両頬を叩いで、気合いを入れる。
南の元へ行こうと足を動かした、その瞬間。
――ガラッ!
勢いよく教室の前の方の扉が開いた。
「憧子ちゃん!!」
教室に入ってきたのは、晴ちゃんと舜ちゃんだった。
委員会の集まりが終わったんだろう。
でも……どうしたんだろう。そんなに真剣な顔をして……。
「ご、ごめんね晴ちゃん。私、今から南のところに……」
「本当!?」
放課後一緒にケーキを食べに行けなくなったことを詫びろうとすると、なぜか晴ちゃんは嬉々として頬肉を上げた。

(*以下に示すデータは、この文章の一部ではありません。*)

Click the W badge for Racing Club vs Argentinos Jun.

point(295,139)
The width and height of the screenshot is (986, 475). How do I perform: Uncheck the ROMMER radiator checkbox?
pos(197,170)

「カフェにはいつでも行けるから大丈夫! そんなことより、憧子ちゃん……ごめんね」
「なんで謝るの?」
「あたし、ずっと、憧子ちゃんの恋を応援できなかった……」
罪悪感のにじむ眼差しを落としながら、晴ちゃんは苦しそうに奥歯を噛んだ。
わかってるよ。
晴ちゃんの気持ち。そんな顔をする理由も。
舜ちゃんに告白されて気づいたの。
もしかしたら晴ちゃんは、舜ちゃんの想いに気づいていたんじゃないのかな。
だからあんな切ない表情をしていたんじゃないのかな、って。
……私が思っていた通りだったんだね。
晴ちゃん、私のほうこそごめんね。
辛い思いをさせちゃってたよね。